Informare

 

Using text hand written on her body in black eyeliner, Heather Hawk created this street art performance to explore questions of identity.

Performed in silence with a census form stuffed in her mouth, text on the body worked in dialogue—identity categories from census, medical, and employment forms juxtaposed with text from "experts" on identity development.

The piece posed the following questions: What is the relationship between the forms we fill out and the forming of our identities? What happens when the form doesn't fit? When the meaning doesn't fit or the box doesn't exist or the label doesn't make sense, what is the impact? How do we become who we are and can we exist in this form?

(Photography: Karen Kiener, dandelionwineimages.com)

Notes: Informare was performed on a street corner in Columbus, Ohio during the Gallery Hop art event in the Short North. I stood for four hours while people gathered, gawked, talked directly to me, talked about me like I couldn’t hear, pleaded with me to speak or look at them, and even sobbed.
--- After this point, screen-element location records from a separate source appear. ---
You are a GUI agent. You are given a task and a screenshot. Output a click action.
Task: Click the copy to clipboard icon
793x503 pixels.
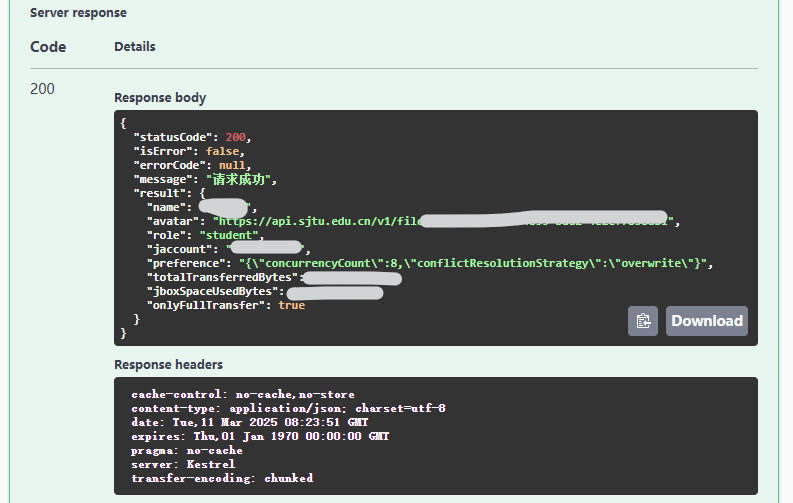[642, 320]
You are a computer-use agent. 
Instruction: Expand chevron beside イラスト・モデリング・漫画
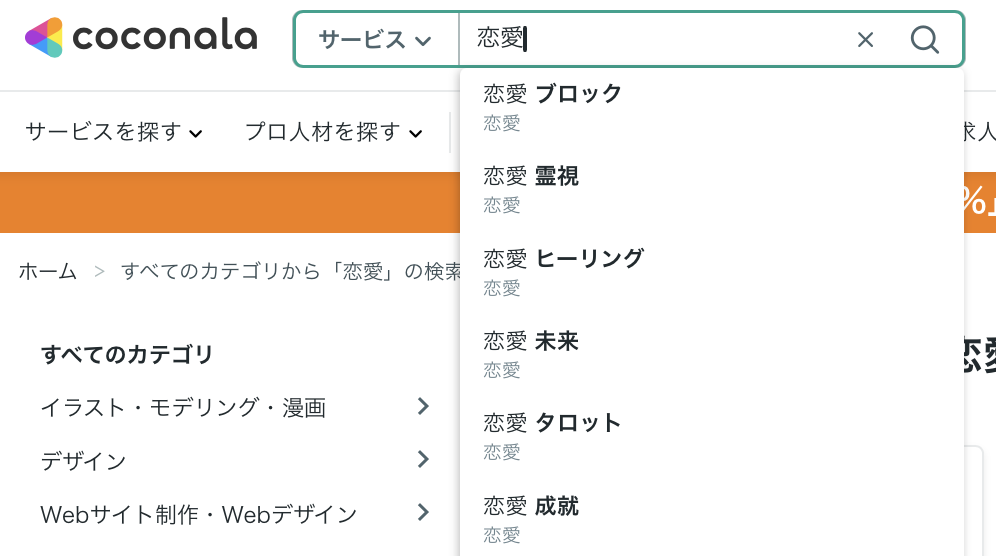[423, 406]
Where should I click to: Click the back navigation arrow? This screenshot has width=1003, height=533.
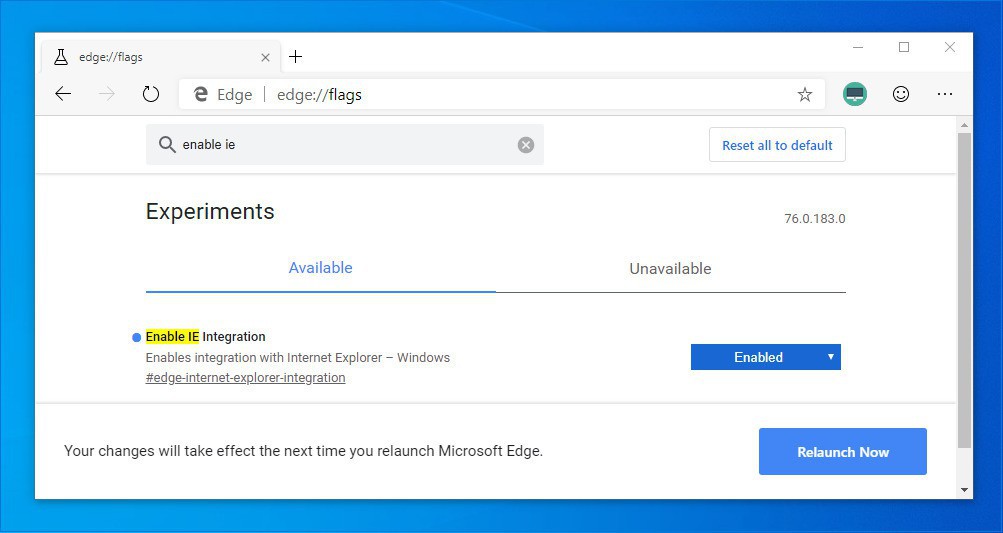(x=63, y=94)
I never anticipated what would happen when I put myself on the street with something to say, and stayed silent as part of the performance (because of course, the underlying narrative is about the way we are silenced by forms and categories that render some nonexistent, others only partly acknowledged). Columbus is a diverse city and this summer art event a popular one. I received every reaction you can imagine.
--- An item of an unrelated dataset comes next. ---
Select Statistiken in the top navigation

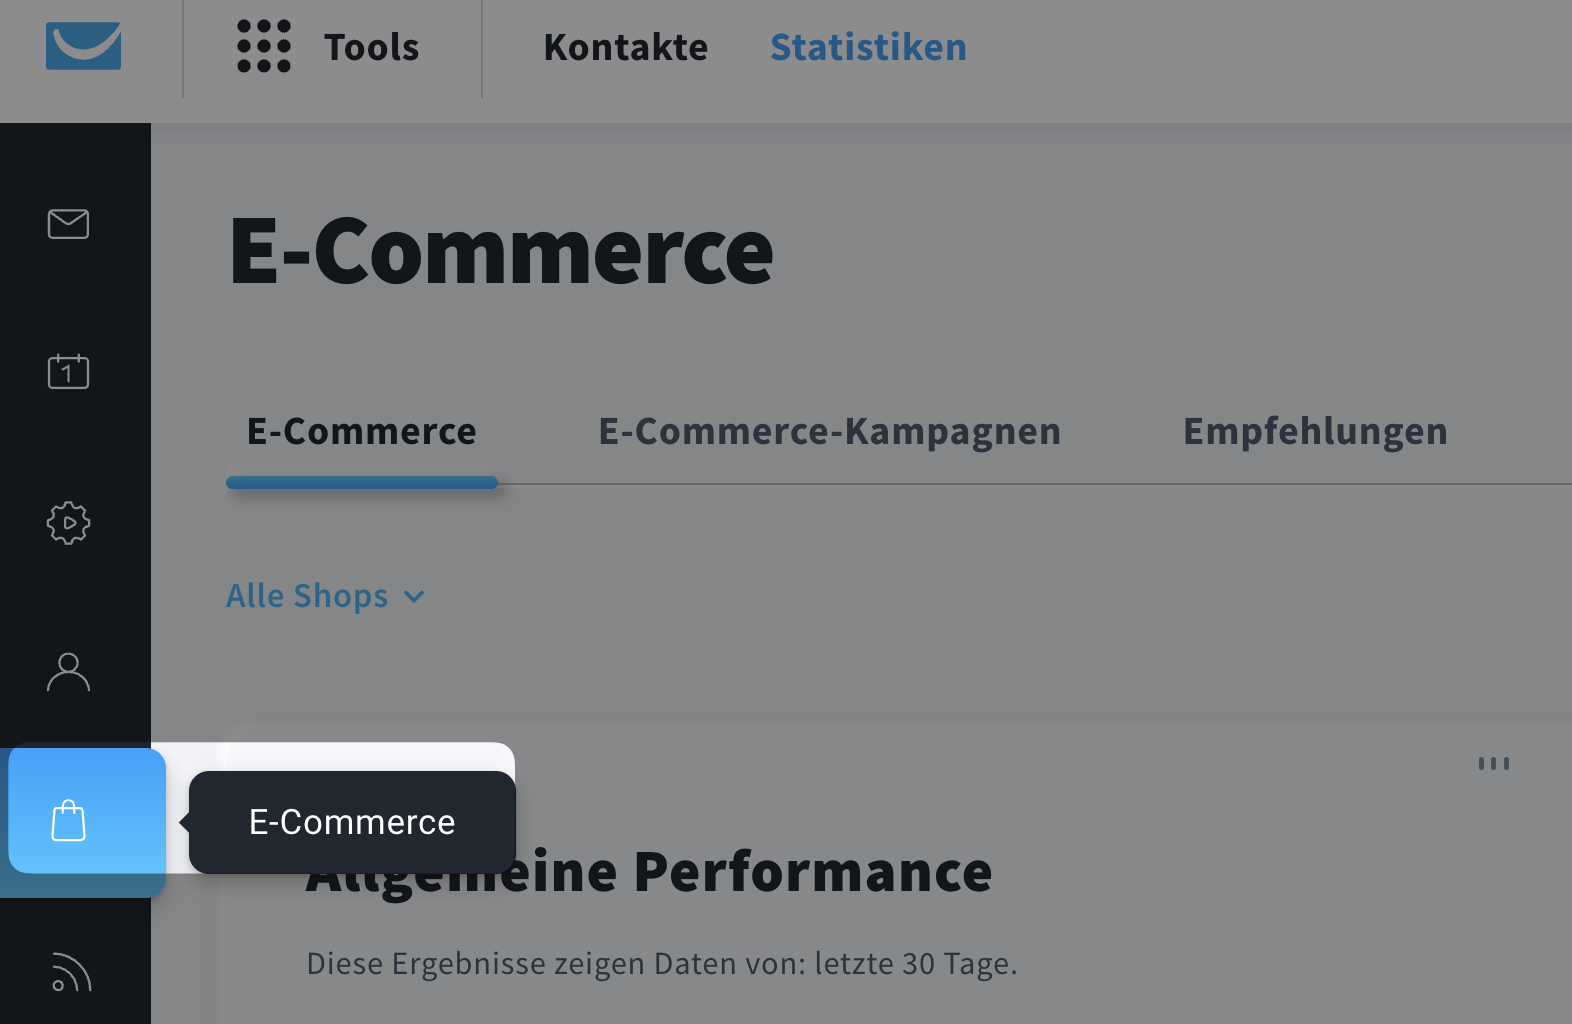tap(867, 46)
The prep for the performance was brutal. Some of the narrative, like on my face and neck, I knew right away was the right placement. But the rest of the narrative had to be written on my body in practice sessions to figure out what would fit where, and edited. I asked my mom to help (who else would sign up for this?!). We’d both stand and crouch for hours while she wrote dictated statements on my body with black eyeliner. These practice sessions lasted several hours and we had to do it three times. I learned that paper dissolves in your mouth quickly and I needed it to last for hours. I created a mouthpiece made of duct tape that I could clamp down on, and attached this to the census form wad. The day of the event, it was freezing and it had all been planned for maximum skin: a mini skirt, tube top, and flip flops. My mother did most of the body writing on the porch of my sister’s house since she lived close to my post. Then I had to get into the hatchback of my car (I’d even practiced this) so as not to smear the writing, and my mother drove me down. We made the final touches in the parking spot across from Goodale Park where a wedding was getting underway. Later the bride and her entourage visited me on the corner, discussing the martial status form on my chest.